> [Source records]
════════
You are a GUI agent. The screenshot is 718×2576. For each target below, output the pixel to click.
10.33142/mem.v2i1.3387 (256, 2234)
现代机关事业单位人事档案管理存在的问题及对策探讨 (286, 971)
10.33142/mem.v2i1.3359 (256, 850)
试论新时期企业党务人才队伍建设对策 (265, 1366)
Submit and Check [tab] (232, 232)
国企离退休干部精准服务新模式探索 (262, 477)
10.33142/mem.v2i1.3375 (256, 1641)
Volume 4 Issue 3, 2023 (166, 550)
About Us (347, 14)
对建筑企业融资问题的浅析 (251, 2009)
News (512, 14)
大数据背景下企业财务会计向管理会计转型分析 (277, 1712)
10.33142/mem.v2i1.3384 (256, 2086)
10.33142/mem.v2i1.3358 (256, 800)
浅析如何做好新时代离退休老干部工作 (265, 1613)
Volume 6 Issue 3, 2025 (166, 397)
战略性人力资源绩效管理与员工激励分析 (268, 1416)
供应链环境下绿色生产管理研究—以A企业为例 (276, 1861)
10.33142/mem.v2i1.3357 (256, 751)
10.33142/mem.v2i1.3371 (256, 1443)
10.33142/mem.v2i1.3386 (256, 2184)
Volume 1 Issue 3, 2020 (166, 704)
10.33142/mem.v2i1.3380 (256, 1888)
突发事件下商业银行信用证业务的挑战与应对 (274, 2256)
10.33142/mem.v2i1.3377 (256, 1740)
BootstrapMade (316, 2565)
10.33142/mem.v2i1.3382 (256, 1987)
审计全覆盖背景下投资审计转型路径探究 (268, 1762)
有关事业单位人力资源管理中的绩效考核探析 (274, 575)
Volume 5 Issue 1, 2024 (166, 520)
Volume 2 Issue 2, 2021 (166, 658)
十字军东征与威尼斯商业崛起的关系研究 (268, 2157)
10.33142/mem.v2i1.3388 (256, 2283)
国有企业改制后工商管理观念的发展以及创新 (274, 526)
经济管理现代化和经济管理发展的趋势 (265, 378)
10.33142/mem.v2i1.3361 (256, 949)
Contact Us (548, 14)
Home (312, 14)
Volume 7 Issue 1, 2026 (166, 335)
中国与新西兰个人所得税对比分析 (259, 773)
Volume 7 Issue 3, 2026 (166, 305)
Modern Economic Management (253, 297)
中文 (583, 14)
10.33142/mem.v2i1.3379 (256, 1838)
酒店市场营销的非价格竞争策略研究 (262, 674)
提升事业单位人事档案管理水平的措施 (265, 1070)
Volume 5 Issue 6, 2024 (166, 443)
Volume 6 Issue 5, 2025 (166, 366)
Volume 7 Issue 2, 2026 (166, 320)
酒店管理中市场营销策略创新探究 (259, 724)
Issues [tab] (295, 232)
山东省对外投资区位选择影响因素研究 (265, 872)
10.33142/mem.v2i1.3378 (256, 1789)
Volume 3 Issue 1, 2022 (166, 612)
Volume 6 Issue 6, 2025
════════
> [What is required]
Above are the records; from them, give again exactly the lines from the one containing "10.33142/mem.v2i1.3384 (256, 2086)" to the one containing "10.33142/mem.v2i1.3378 (256, 1789)", both lines included, and nothing more.

> [Response area]
10.33142/mem.v2i1.3384 (256, 2086)
10.33142/mem.v2i1.3358 (256, 800)
浅析如何做好新时代离退休老干部工作 (265, 1613)
Volume 6 Issue 3, 2025 (166, 397)
战略性人力资源绩效管理与员工激励分析 (268, 1416)
供应链环境下绿色生产管理研究—以A企业为例 (276, 1861)
10.33142/mem.v2i1.3357 (256, 751)
10.33142/mem.v2i1.3371 (256, 1443)
10.33142/mem.v2i1.3386 (256, 2184)
Volume 1 Issue 3, 2020 (166, 704)
10.33142/mem.v2i1.3380 (256, 1888)
突发事件下商业银行信用证业务的挑战与应对 (274, 2256)
10.33142/mem.v2i1.3377 (256, 1740)
BootstrapMade (316, 2565)
10.33142/mem.v2i1.3382 (256, 1987)
审计全覆盖背景下投资审计转型路径探究 (268, 1762)
有关事业单位人力资源管理中的绩效考核探析 (274, 575)
Volume 5 Issue 1, 2024 (166, 520)
Volume 2 Issue 2, 2021 (166, 658)
十字军东征与威尼斯商业崛起的关系研究 (268, 2157)
10.33142/mem.v2i1.3388 (256, 2283)
国有企业改制后工商管理观念的发展以及创新 (274, 526)
经济管理现代化和经济管理发展的趋势 (265, 378)
10.33142/mem.v2i1.3361 (256, 949)
Contact Us (548, 14)
Home (312, 14)
Volume 7 Issue 1, 2026 (166, 335)
中国与新西兰个人所得税对比分析 (259, 773)
Volume 7 Issue 3, 2026 (166, 305)
Modern Economic Management (253, 297)
中文 (583, 14)
10.33142/mem.v2i1.3379 (256, 1838)
酒店市场营销的非价格竞争策略研究 (262, 674)
提升事业单位人事档案管理水平的措施 (265, 1070)
Volume 5 Issue 6, 2024 (166, 443)
Volume 6 Issue 5, 2025 (166, 366)
Volume 7 Issue 2, 2026 (166, 320)
酒店管理中市场营销策略创新探究 (259, 724)
Issues [tab] (295, 232)
山东省对外投资区位选择影响因素研究 (265, 872)
10.33142/mem.v2i1.3378 (256, 1789)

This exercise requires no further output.